# Technical Document: Attention Forward Speed Analysis
## Chart Title
Attention forward speed, head dim 64 (H100 80GB SXM5)
## Axes
- **X-axis**: Sequence length
Categories: `512`, `1k`, `2k`, `4k`, `8k`, `16k`
- **Y-axis**: Speed (TFLOPs/s)
Range: 0–600 (discrete increments)
## Legend
| Color | Method |
|-------------|----------------------|
| Blue | Standard attention |
| Orange | FlashAttention-2 |
| Green | Triton |
| Red | cuDNN |
| Purple | FlashAttention-3 |
## Data Points
### Sequence Length: 512
- Standard attention: 52 TFLOPs/s
- FlashAttention-2: 282 TFLOPs/s
- Triton: 340 TFLOPs/s
- cuDNN: 335 TFLOPs/s
- FlashAttention-3: 333 TFLOPs/s
### Sequence Length: 1k
- Standard attention: 63 TFLOPs/s
- FlashAttention-2: 306 TFLOPs/s
- Triton: 382 TFLOPs/s
- cuDNN: 373 TFLOPs/s
- FlashAttention-3: 392 TFLOPs/s
### Sequence Length: 2k
- Standard attention: 67 TFLOPs/s
- FlashAttention-2: 318 TFLOPs/s
- Triton: 396 TFLOPs/s
- cuDNN: 395 TFLOPs/s
- FlashAttention-3: 460 TFLOPs/s
### Sequence Length: 4k
- Standard attention: 72 TFLOPs/s
- FlashAttention-2: 321 TFLOPs/s
- Triton: 400 TFLOPs/s
- cuDNN: 408 TFLOPs/s
- FlashAttention-3: 476 TFLOPs/s
### Sequence Length: 8k
- Standard attention: 73 TFLOPs/s
- FlashAttention-2: 322 TFLOPs/s
- Triton: 401 TFLOPs/s
- cuDNN: 412 TFLOPs/s
- FlashAttention-3: 496 TFLOPs/s
### Sequence Length: 16k
- Standard attention: **OOM** (Out of Memory)

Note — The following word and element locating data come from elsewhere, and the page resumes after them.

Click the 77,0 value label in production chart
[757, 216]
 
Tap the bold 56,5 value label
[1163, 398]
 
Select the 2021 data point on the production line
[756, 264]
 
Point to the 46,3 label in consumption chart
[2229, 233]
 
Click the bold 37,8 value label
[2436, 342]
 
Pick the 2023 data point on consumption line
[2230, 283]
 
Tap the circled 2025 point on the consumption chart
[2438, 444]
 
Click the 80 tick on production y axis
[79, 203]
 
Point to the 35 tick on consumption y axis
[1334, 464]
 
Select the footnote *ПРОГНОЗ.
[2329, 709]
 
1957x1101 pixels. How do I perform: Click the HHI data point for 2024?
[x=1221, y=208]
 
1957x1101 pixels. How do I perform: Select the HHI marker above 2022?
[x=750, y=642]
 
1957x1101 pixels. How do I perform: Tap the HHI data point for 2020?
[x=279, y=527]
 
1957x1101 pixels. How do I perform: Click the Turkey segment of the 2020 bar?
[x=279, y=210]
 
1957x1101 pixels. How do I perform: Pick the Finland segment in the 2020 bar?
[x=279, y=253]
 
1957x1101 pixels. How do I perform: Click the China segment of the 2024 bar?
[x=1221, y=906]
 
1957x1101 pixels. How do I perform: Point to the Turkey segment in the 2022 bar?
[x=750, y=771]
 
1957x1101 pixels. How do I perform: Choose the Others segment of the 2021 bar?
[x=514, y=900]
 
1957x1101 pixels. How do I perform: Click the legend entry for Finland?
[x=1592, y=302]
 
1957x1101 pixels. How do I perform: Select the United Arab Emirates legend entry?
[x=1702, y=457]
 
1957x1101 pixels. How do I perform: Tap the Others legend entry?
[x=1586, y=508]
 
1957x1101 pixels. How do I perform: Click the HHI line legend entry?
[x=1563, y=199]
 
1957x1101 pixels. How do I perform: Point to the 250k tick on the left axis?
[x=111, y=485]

- FlashAttention-2: 324 TFLOPs/s
- Triton: 403 TFLOPs/s
- cuDNN: 413 TFLOPs/s
- FlashAttention-3: 497 TFLOPs/s
## Key Trends
1. **Performance Scaling**:
- All methods show increased speed with longer sequence lengths, except Standard attention (OOM at 16k).
- FlashAttention-3 consistently outperforms other methods across all sequence lengths.
2. **Standard Attention Limitations**:
- Significantly lower performance than other methods.
- Fails at 16k sequence length (OOM).
3. **Relative Efficiency**:
- Triton and cuDNN exhibit similar performance, trailing FlashAttention-3 but outperforming FlashAttention-2.
- FlashAttention-2 lags behind Triton and cuDNN but remains viable for shorter sequences.
## Notes
- **Hardware**: H100 80GB SXM5 GPU
- **Head Dimension**: 64
- **OOM**: Indicates out-of-memory errors for Standard attention at 16k sequence length.